◆ What to work on ◆
Rewrite the lines starting at the one containing "Select Change settings in the sidebar" and ending at the one containing "coord(38,451)", replacing "sidebar" with "side panel" and changing nothing else.
-- begin --
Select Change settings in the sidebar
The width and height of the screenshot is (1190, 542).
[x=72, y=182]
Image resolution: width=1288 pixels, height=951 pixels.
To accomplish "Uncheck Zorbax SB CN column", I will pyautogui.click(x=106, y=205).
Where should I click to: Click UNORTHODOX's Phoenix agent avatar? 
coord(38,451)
-- end --
-- begin --
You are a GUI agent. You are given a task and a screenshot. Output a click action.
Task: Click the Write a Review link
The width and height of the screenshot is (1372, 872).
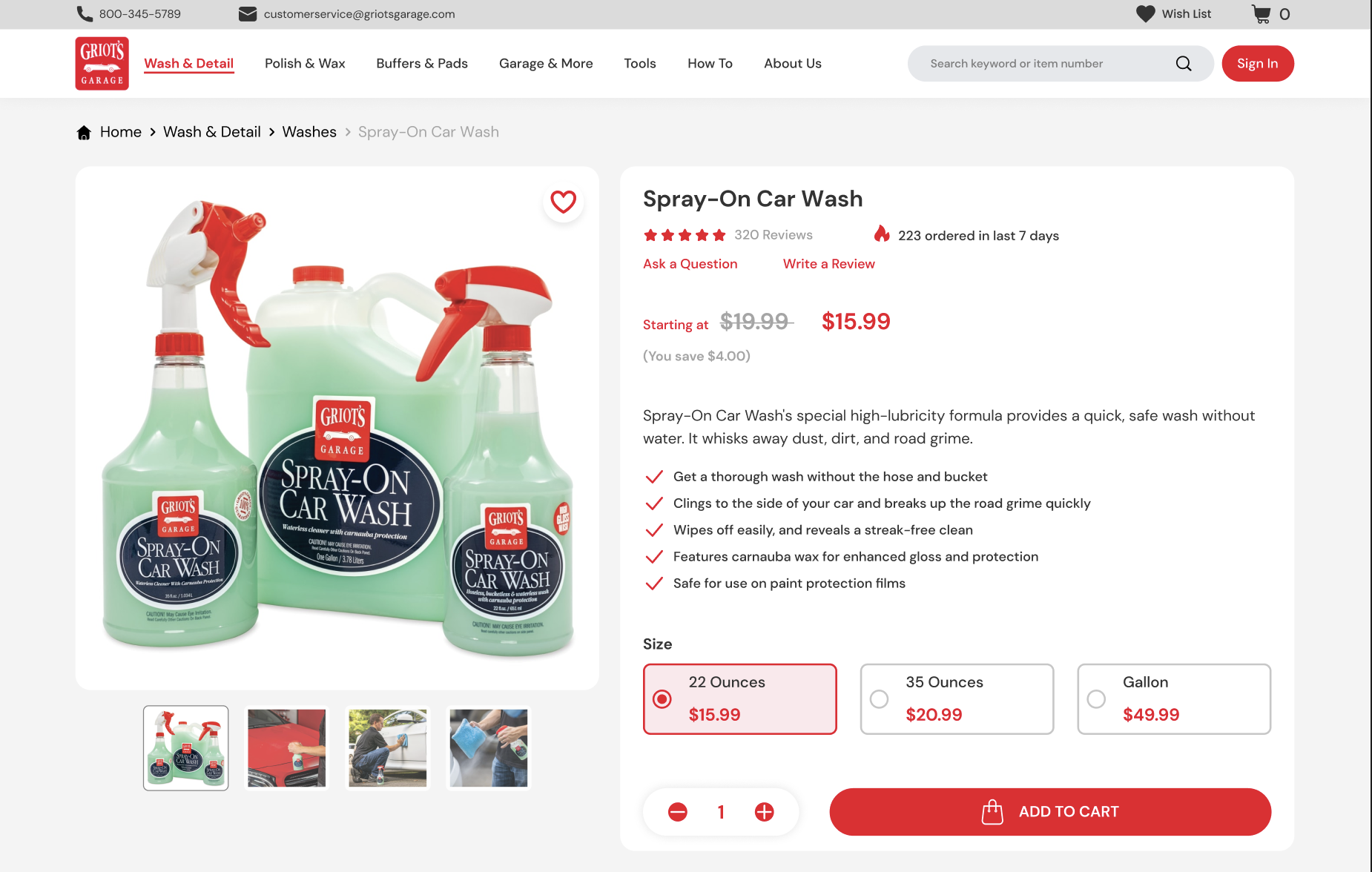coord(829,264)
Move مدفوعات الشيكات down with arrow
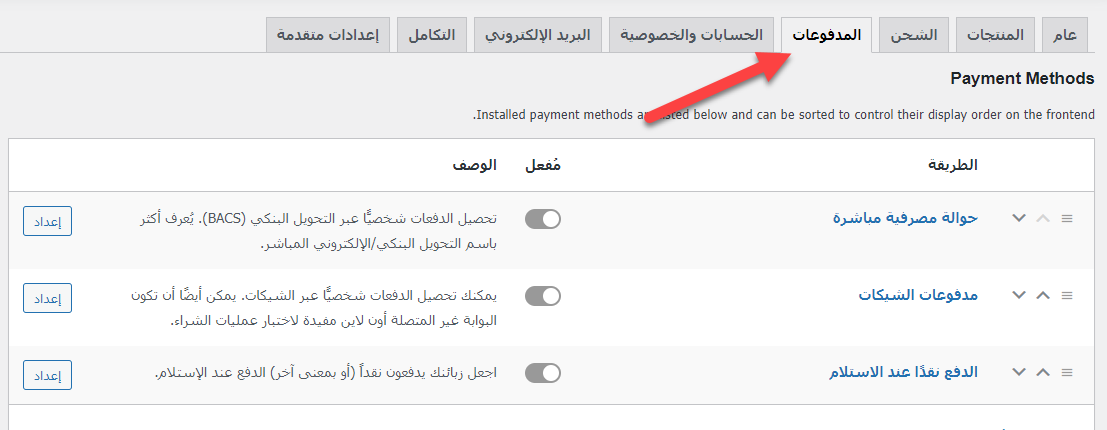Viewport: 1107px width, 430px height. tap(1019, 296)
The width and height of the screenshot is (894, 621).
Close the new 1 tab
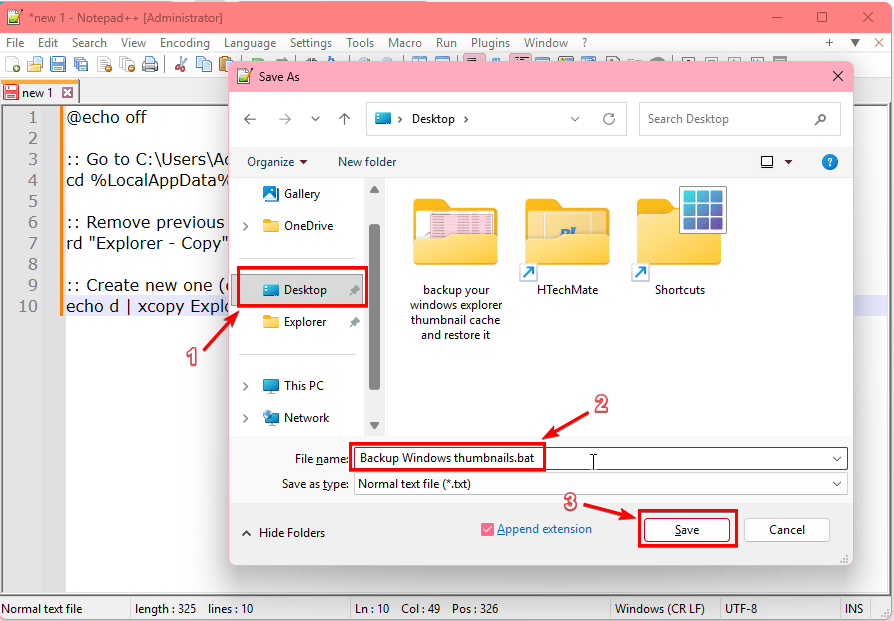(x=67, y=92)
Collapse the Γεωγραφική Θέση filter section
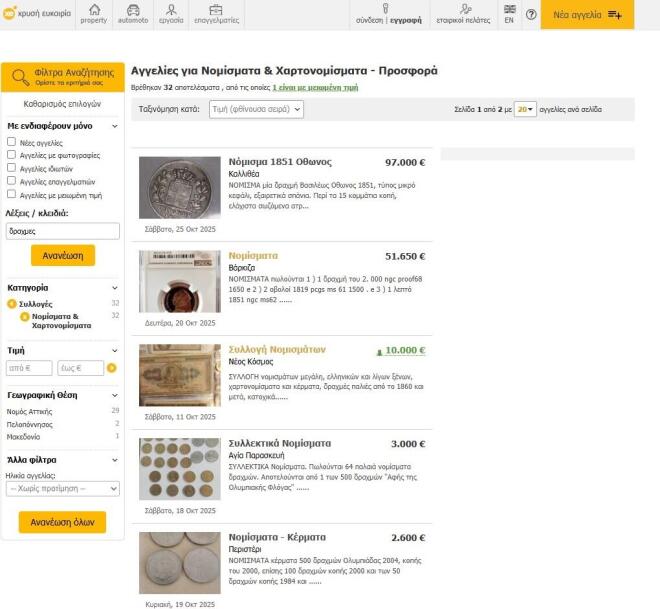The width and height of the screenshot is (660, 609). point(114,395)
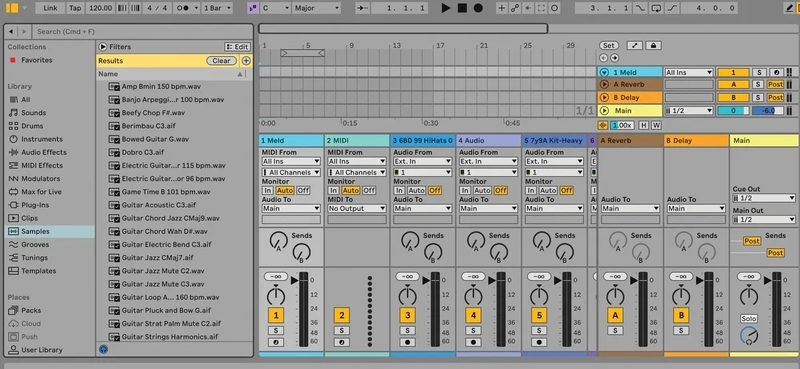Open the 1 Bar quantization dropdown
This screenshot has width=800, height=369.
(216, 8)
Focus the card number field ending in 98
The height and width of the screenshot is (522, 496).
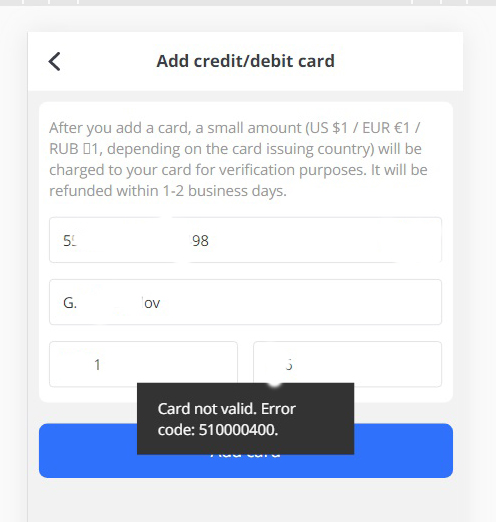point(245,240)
-- end --
◆ Worked answer ◆
Select Change settings in the side panel
The width and height of the screenshot is (1190, 542).
[x=72, y=182]
Image resolution: width=1288 pixels, height=951 pixels.
To accomplish "Uncheck Zorbax SB CN column", I will pyautogui.click(x=106, y=205).
Where should I click to: Click UNORTHODOX's Phoenix agent avatar? 
coord(38,451)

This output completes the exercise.